Chakotay smiled as he listened to Kathryn talk about one of the anomalies they’d passed a few days beforehand. But while he listened, he cast his eyes around the room. At various tables, there were several Maquis seated in amongst their Starfleet counterparts but as he met their eyes, they smiled and nodded. It appeared that Ken had spoken to his friends and there was a subtle but noticeable shift in the tone of the Maquis crew’s attitude.
Young Tabor was the first to walk past and greet the Captain.
Kathryn looked up and smiled before returning the greeting. Mariah Henley was next and the captain placed her fork on her plate as she watched the woman leave the Mess hall.

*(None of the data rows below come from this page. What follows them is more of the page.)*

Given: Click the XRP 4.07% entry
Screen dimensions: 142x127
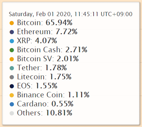Looking at the screenshot, I should click(37, 41).
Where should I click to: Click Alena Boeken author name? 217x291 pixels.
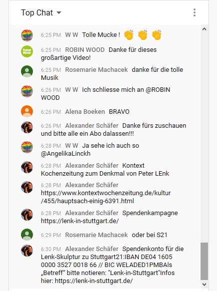(x=85, y=111)
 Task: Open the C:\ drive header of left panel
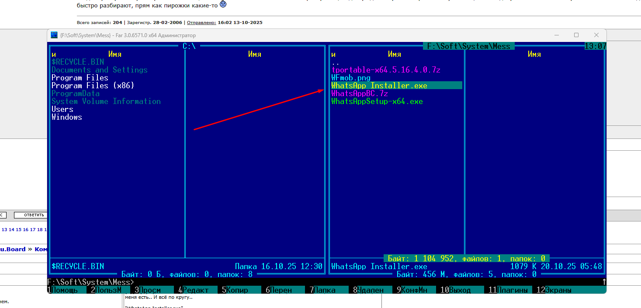[x=189, y=46]
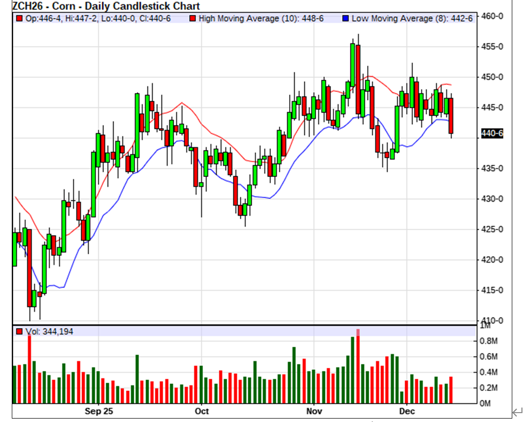Viewport: 529px width, 422px height.
Task: Select the Nov date axis label
Action: [314, 411]
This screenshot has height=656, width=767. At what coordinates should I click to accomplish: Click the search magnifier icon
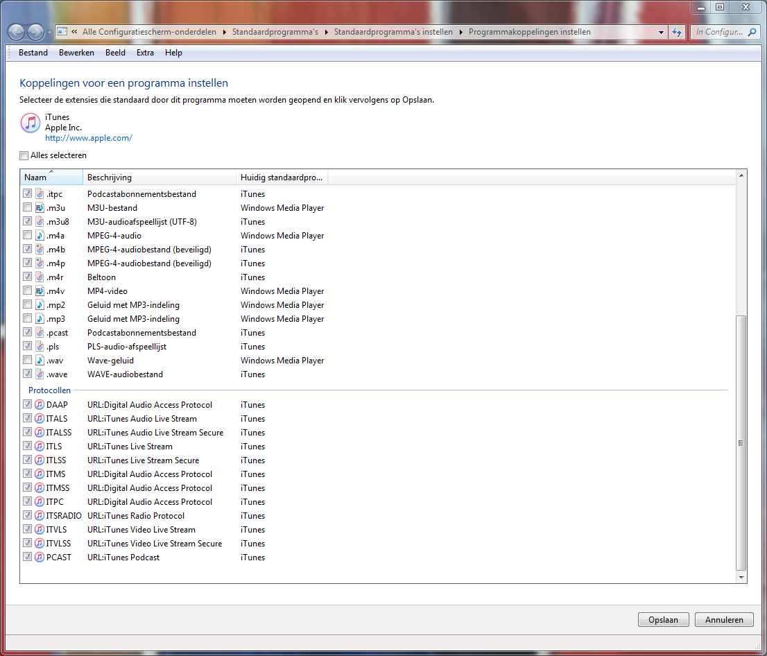[752, 33]
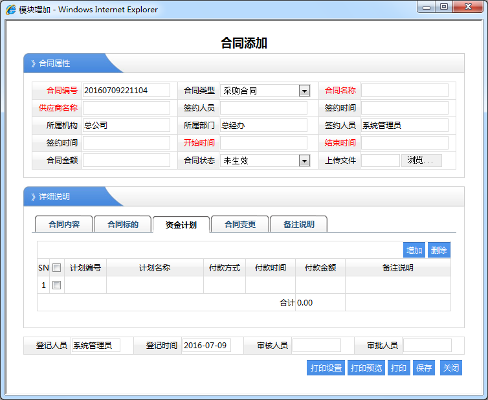
Task: Open the 合同标的 tab
Action: click(x=122, y=225)
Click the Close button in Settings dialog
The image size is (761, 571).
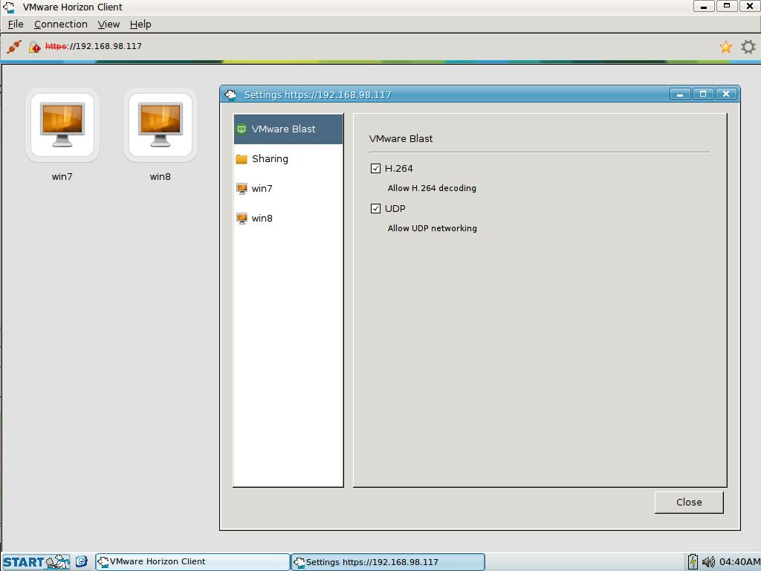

Her eyes then met Chakotay’s in a puzzled frown. Soon afterwards, both Ayala and Jarvin stopped by for a few minutes to discuss a Parrises Squares tournament they were organising in holodeck two for the following evening.
“Captain, you’re most welcome to join in.”
“Thank you, Lieutenant, I’ll think about it. It’s been a while, but I was a keen player in my youth.”
Smiling broadly, Mike Ayala casually leaned on Chakotay’s shoulder. “Well, that would have been only a few years ago, Captain, I’m sure you haven’t forgotten a thing.”
Jarvin groaned and Chakotay shrugged off his arm and laughed. “Mike, get out of here before I toss your sorry ass in the Brig.”
Kathryn was chuckling along with Chakotay and Jarvin but Mike Ayala seemed undaunted. “I’ll partner up with you, Captain. Just give the word.”
“The word is vamoose, Mike.” Jarvin grabbed his sleeve and tugged. “Come on before we both finish up in the Brig. See you later, Captain, Chakotay.”
Ayala threw one more blinding smile Kathryn’s way and then turned and left with Jarvin who berated him the whole way to the exit.
Kathryn laughed aloud. “Who are these people?”
“They’re your crew by the look of things.”
“Crewman Dalby do you think?”
“I’d say so but don’t worry, Kathryn, he would have been discreet.”
She shrugged. “It’s a long time ago now and if knowledge of what happened to me can bring about such a positive change, I don’t have a problem with people knowing.”
“What Owen Paris wrote was true and you are the embodiment of that sentiment. I don’t think I’ve met anyone braver or more courageous than you, Kathryn.”
“Yes, you have. They’re all around us. Look at your crew and what they’ve had to endure. Look at yourself. I’m aware of your history, too. It comes down to a simple matter of survival. We all do it. Being thrown out here, away from family and loved ones, has been a test for all of us and…” She looked around at the contented and calm faces of her crew before letting her gaze fall back to the man sitting opposite her, his eyes filled with love. “I think we’re all doing just fine.”
Feeling some of the weight of discontent lift from his shoulders, Chakotay had to agree. Being thrown halfway across the galaxy might have been the best thing that happened to all of them.
He leaned across the table and rested his hand over hers. “You’re right, Kathryn, we are and we’ll continue to be fine.” His eyes glinted and a wicked grin lit his face. “How about we show these youngsters how to play Parrises Squares tomorrow night?”
With a decisive nod, she agreed. “You’re on, Commander. Let’s do it.”